# Camoclad for ATVs ????



## 7Mag Hunter (Aug 2, 2009)

Anyone use Camoclad or similar camo decals on ATVs ???

My Yamahas color is fading abit and thinking of giving one of the kits a try ??????


----------



## dawg2 (Aug 2, 2009)

It all fades.  I wouldn't put it on my ATV's unless you want to redo it every couple of years.


----------



## redq (Jul 29, 2010)

go with this www.camo4u.com - lifetime warranty on fading


----------



## gadeerwoman (Jul 29, 2010)

The original finish on atvs will fade if you leave it out in the sun and weather all the time. Camoclad type material will do just fine on an atv and last a long long time if you treat it right. Just take your time installing it. Like anything else, if it's left out in the sun eventually it will fade....including your car!


----------



## Re-tired (Aug 3, 2010)

*ATV Camo*

I just did mine this after-noon Krylon Fusion paint (wal-mart) 8.00 and some painted fingers and bamboo leaves. Cheap but it works for me.


----------



## airboater1 (Aug 5, 2010)

nice job !!!


----------



## Full Pull (Aug 7, 2010)

Here is mine 
Its done in Camowraps Real tree AP.
And its Fade resistant.


----------



## Full Pull (Aug 21, 2010)

Just Did this one today.


----------



## redq (Aug 26, 2010)

Awesome pics


----------



## Full Pull (Aug 26, 2010)

Thanks.


----------



## redq (Sep 1, 2010)

Is that truck done up in camo too?


----------



## 7 point (Sep 1, 2010)

how much of that would it take to do A golfcart roof?


----------



## redq (Nov 17, 2010)

I think you need about 60 square feet.

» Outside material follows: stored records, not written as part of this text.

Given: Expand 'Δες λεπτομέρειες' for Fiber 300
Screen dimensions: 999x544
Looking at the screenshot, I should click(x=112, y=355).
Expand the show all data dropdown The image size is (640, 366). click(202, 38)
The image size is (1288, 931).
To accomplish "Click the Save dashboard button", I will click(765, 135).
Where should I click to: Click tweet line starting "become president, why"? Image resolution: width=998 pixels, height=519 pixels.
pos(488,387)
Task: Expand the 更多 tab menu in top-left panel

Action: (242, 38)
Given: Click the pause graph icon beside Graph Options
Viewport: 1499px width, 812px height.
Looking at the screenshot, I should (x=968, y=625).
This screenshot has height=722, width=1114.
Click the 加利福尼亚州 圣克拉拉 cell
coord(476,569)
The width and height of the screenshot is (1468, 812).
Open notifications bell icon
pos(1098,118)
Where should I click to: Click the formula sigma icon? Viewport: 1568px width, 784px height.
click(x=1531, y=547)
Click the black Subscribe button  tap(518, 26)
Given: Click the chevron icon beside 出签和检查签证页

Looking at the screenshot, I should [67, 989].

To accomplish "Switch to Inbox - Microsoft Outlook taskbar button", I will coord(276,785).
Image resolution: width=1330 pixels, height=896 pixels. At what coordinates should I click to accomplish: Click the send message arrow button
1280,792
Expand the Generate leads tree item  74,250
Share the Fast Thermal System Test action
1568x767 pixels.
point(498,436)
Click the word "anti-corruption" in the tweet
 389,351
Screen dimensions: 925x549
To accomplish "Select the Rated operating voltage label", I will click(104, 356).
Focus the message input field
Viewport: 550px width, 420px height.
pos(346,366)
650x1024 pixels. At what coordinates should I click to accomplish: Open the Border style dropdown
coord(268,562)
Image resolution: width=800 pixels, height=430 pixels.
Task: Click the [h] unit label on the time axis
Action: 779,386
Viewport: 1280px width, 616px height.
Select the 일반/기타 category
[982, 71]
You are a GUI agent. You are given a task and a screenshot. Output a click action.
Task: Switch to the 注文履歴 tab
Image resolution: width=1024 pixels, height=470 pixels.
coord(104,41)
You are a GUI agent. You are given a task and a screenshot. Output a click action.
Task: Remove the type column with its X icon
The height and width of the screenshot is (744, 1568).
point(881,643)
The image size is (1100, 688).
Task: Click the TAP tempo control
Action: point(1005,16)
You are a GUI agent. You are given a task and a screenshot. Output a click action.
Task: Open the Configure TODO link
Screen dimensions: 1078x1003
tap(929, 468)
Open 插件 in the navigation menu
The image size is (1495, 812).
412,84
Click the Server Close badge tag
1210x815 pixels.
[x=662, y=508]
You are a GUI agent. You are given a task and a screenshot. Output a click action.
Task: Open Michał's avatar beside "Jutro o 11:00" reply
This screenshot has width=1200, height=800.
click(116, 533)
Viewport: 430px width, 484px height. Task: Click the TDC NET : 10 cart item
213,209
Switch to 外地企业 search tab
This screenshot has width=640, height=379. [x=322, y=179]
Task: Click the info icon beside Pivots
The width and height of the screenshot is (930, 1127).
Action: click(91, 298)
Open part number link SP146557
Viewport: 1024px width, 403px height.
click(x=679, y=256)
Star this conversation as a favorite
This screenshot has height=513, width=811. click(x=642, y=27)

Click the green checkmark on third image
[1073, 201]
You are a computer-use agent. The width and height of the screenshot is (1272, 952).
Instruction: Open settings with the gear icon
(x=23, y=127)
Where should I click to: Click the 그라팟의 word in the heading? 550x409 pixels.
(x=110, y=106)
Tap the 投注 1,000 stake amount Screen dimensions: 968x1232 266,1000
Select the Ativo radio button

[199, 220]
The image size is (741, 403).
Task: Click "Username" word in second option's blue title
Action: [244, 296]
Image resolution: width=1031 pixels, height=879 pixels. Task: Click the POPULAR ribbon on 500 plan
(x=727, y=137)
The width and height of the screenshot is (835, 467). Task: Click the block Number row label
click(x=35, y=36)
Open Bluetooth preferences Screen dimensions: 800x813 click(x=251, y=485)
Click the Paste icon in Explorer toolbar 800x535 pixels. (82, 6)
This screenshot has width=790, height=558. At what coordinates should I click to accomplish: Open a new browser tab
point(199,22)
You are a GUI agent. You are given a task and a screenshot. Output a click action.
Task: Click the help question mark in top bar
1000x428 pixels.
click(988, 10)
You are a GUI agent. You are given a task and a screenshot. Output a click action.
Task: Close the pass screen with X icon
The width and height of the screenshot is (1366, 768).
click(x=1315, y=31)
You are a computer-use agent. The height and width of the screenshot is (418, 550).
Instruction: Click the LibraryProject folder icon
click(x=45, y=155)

I would stay away from Camoclad. Have heard some bad things about them lately. Very poor customer service....


----------



## redq (Apr 4, 2011)

did you ever do this?


----------



## 7Mag Hunter (Apr 4, 2011)

redq said:


> did you ever do this?




NO !!!!!!
to much negative feed back from guys who had peeling
issues !!!!!
I just used 400-600-2000 grit paper (water sand) and
took the faded whitish color off...Nice red again.....Took
some time but LOTS better....
May do a camo spray job this summer....


----------